Monday, March 18, 2013

I just  found the chart below online the other day and I thought I would share it. 

But first, a note about me and my addiction:

 I got my first "hit" of pornography when I was just a kid...like 5 years old, and no one told me, heck, I don't think anyone outside the psychiatric community knew that it could be addictive.  As a teenager, I had bishops tell me that I just needed to be stronger, and that I wasn't serious about repentance.  

I remember being at a fireside on BYU campus and the speaker was talking about eating disorders and pornography addiction. We were in a large auditorium that seats about 700.  The speaker had 1/3 of us  stand up. She said, "You who are standing up, you represent the 1/3 of BYUsudents who suffer from an eating disorder or pornography addiction."  

At the time I was fairly under control --not acting out or actively seeking pornography--but I remember thinking then, "Wow, I have a real problem," because I think I'd always known, or at least a part of me had always known, that I was addicted.  I knew what compulsive behavior was and I knew my desires to seek out pornography were not "normal," that the "need" was much different than my need for food or sleep.

But I didn't know how it worked on a chemical level.  

And now I do.  And it has helped.  I am sober and have been for a while, but every few months I go through a mini version of the acting out cycle wherein I begin to seek out pseudo pornographic images on the web--celebrity photos, swim suit models, etc.... and then I turn off the computer and walk away.  

This always brings out two emotions.  First, a sense of failure that I even went looking, and second, a sense of relief that I was able to pull back from the edge before I'd indulged in anything "really bad."  

Of course, both these emotions are false.  On the first count, I have an addiction, so feeling temptation will always be a part of my life.  To feel like a failure because I felt tempted isn't very helpful. And on the second count,  to feel a sense of relief because I "pulled back," is to fool myself into thinking that for someone with an addiction,  the line between pornography and not-pornography is blurry, when in reality, if I want to be healed, the line must be black and white.  

I imagine its the same as an alcoholic who can't walk past the liquor store or who can't go out to eat at a a bar.  At some point, If I want to be completely healed, I have to be willing to extricate myself from the situation.

Of course, I can't just stop using a computer. But I can keep my office door open.

But I was talking about addiction knowledge and how that has helped. 

This is one way.  When I am tempted to act out, when I venture into the blurry boundary that surrounds obvious pornography, I can feel that chemical high and now I know what it is. When it goes away and I feel empty and I want to replace it with more porn, I know why.  And depending on how far I venture down that path, it can take a day or two or longer for that chemical "need" to wear off.  And I see how this effects the way I view women on the street, the way I interact with my children, the way I treat my wife. 
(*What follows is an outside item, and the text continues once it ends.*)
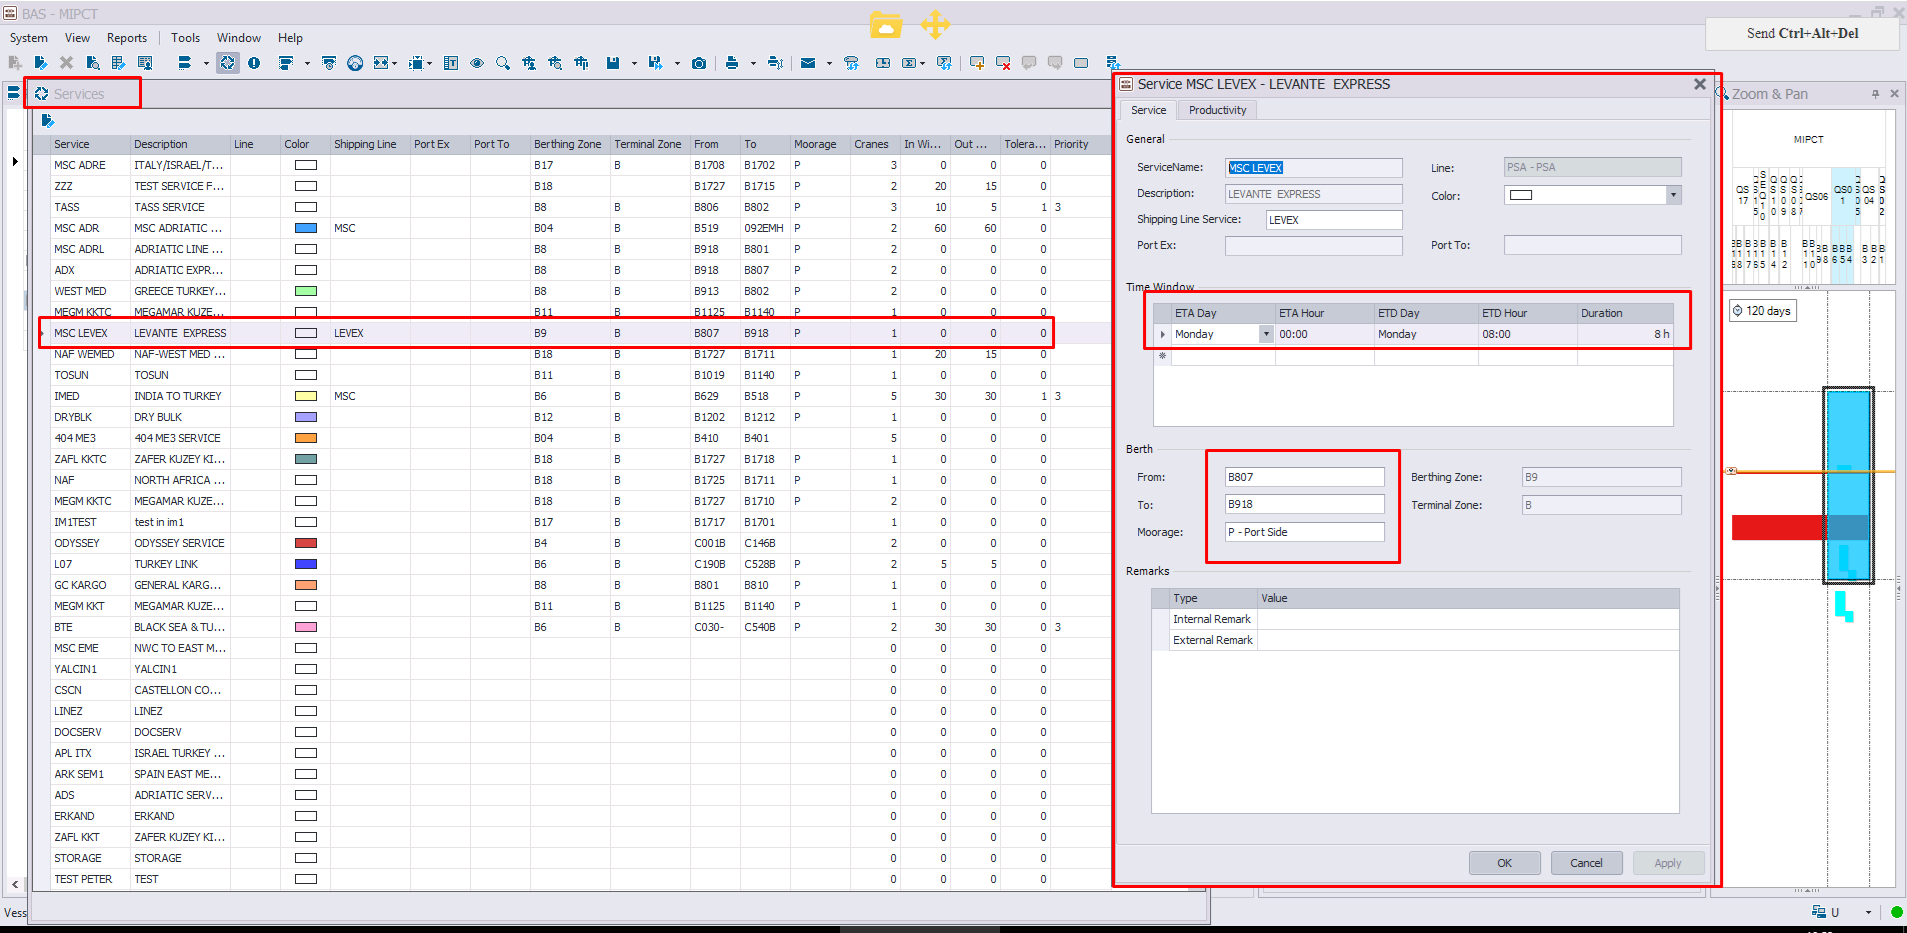Click the berth From field containing B807
This screenshot has width=1907, height=933.
1305,477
Knowing I have an addiction has given a face and name to the compulsion and I can longer pretend that its "me," or that its just "who I am," or that I am powerless. Instead I can recognize whats going on and I can focus on clearing my system. 

I can stop blaming my wife for not meeting my "needs" and start repenting for creating artificially inflated "needs" through my pornography addiction.

I can take action to combat the chemical "need" through prayer, through exercise, through breathing exercises, through writing, through service, through talking with a trusted friend.  When I do these things (especially when I'm feeling vulnerable and weak and compulsive), I feel myself becoming stronger, I feel myself gaining more control, and I feel myself healing, or rather, I feel the Lord healing me.  

I think the process of healing from pornography starts with knowing about addiction.  Without that, a person struggling with pornography will think its merely a matter of will power, which is a battle against the self...And pornography addiction isn't about battling the self, its about discovering the self buried beneath the addiction. Every bit of self-discovery, every bit of knowledge that I am a child of God, that I am in control of my future, that I am okay, that I am good, every bit of that is a bit of healing.

And that is a wonderful thing.

I hope that you are healing today in some way.